Finding the Underlying Viscoelastic Constitutive Equation via Universal Differential Equations and Differentiable Physics
Elias C. Rodrigues, Roney L. Thompson, Dário A. B. Oliveira, Roberto F. Ausas
TL;DR
This work introduces a physics-informed Universal Differential Equation (UDE) framework to recover missing terms in viscoelastic constitutive equations for four Maxwell-type models (UCM, Johnson-Segalman, Giesekus, ePTT) using differentiable physics and synthetic LAOS data. A Tensor Basis Neural Network (TBNN) embedded into the constitutive update recovers nonlinear terms, producing a dimensionless, frame-indifferent formulation that is trained via continuous adjoint optimization. The results show strong shear-stress predictions across most models, with ePTT posing challenges due to the exponential nonlinearity, and reveal that normal-stress predictions can be accurate even without direct data; a distillation step demonstrates that a surrogate Maxwell model can mimic nonlinear models, offering a pathway for cross-model translation and simplified rheological surrogates. These findings support the potential of UDEs in rheology and suggest avenues for improved tensor bases and differentiable-physics approaches to enable robust, data-efficient constitutive identification and digital-twin applications.
Abstract
This research employs Universal Differential Equations (UDEs) alongside differentiable physics to model viscoelastic fluids, merging conventional differential equations, neural networks and numerical methods to reconstruct missing terms in constitutive models.

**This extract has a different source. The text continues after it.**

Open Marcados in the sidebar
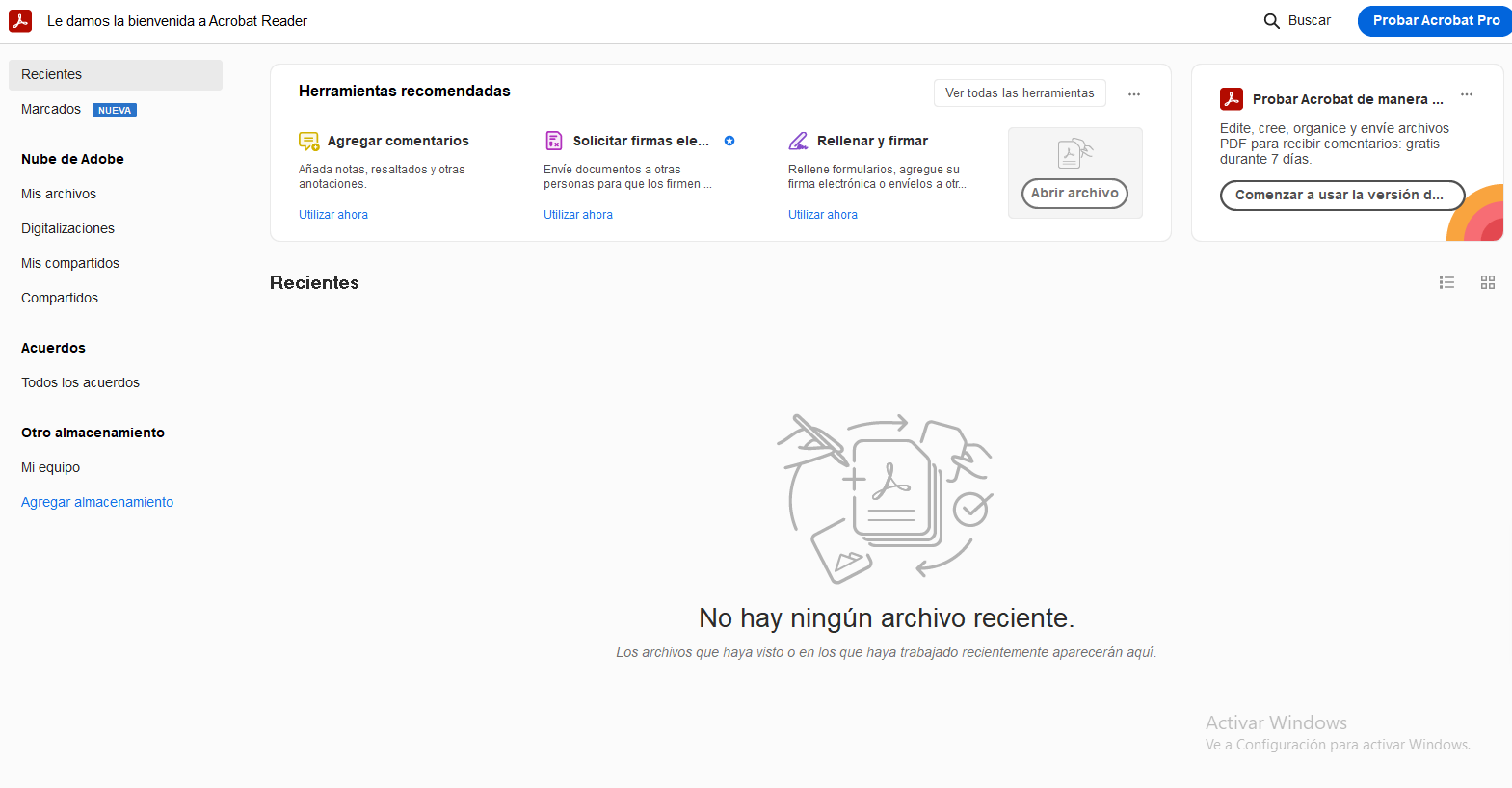The image size is (1512, 788). (x=51, y=109)
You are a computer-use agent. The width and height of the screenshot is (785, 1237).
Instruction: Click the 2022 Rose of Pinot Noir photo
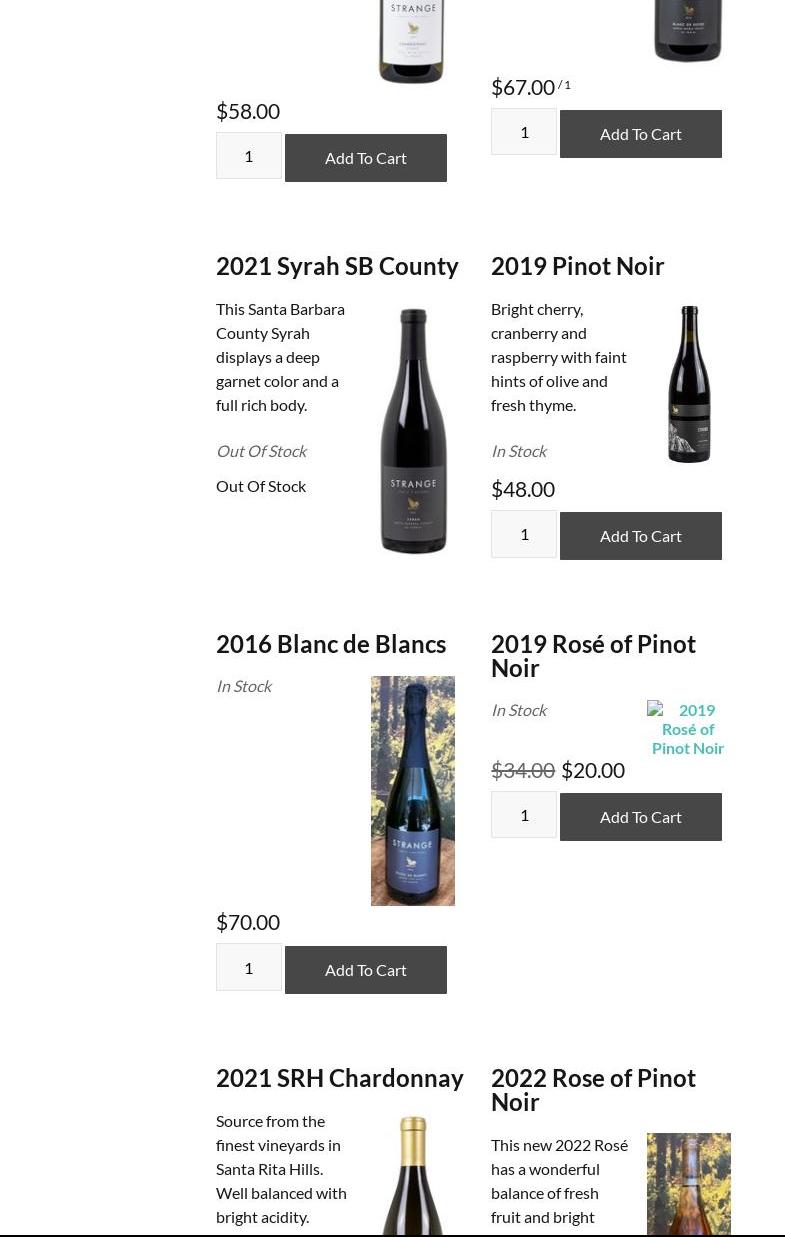pyautogui.click(x=688, y=1183)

This study focuses on analyzing four viscoelastic models: Upper Convected Maxwell (UCM), Johnson-Segalman, Giesekus, and Exponential Phan-Thien-Tanner (ePTT), through the use of synthetic datasets. The methodology was tested across different experimental conditions, including oscillatory and startup flows. While the UDE framework effectively predicts shear and normal stresses for most models, it demonstrates some limitations when applied to the ePTT model. The findings underscore the potential of UDEs in fluid mechanics while identifying critical areas for methodological improvement. Also, a model distillation approach was employed to extract simplified models from complex ones, emphasizing the versatility and robustness of UDEs in rheological modeling.